• [What to do] Please retype the data in full and exactly; the pictures are not part of the copy.

%%

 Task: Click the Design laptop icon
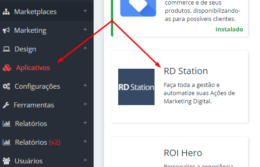tap(6, 49)
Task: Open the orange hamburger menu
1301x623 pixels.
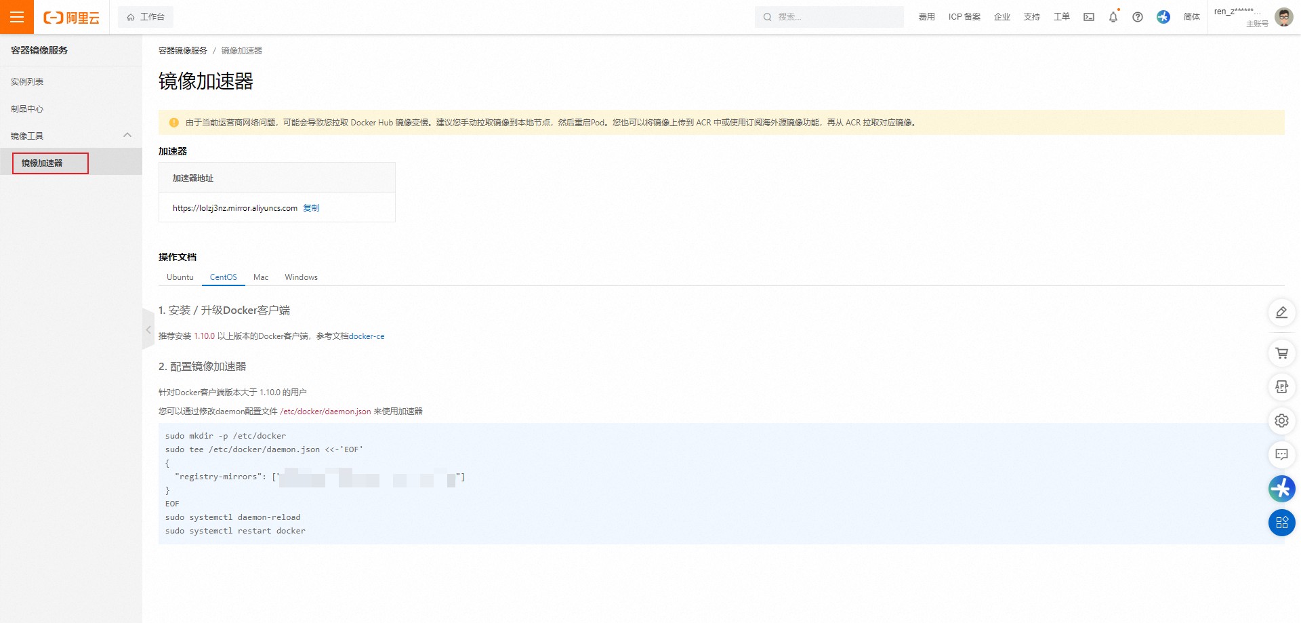Action: tap(17, 17)
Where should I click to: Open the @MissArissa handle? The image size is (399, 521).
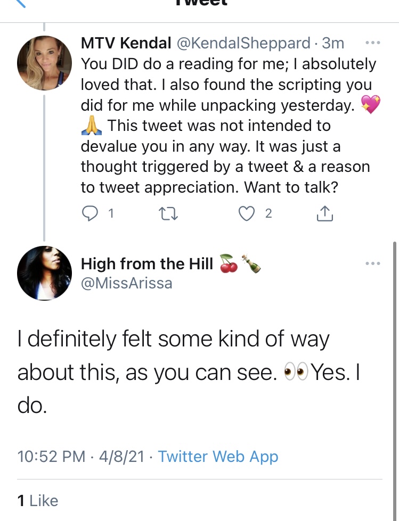pyautogui.click(x=127, y=284)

%%

• [Problem solution]
 Task: Click the Design laptop icon
tap(6, 49)
Task: Open the orange hamburger menu
1301x623 pixels.
Action: tap(17, 17)
Where should I click to: Open the @MissArissa handle? The image size is (399, 521).
pyautogui.click(x=127, y=284)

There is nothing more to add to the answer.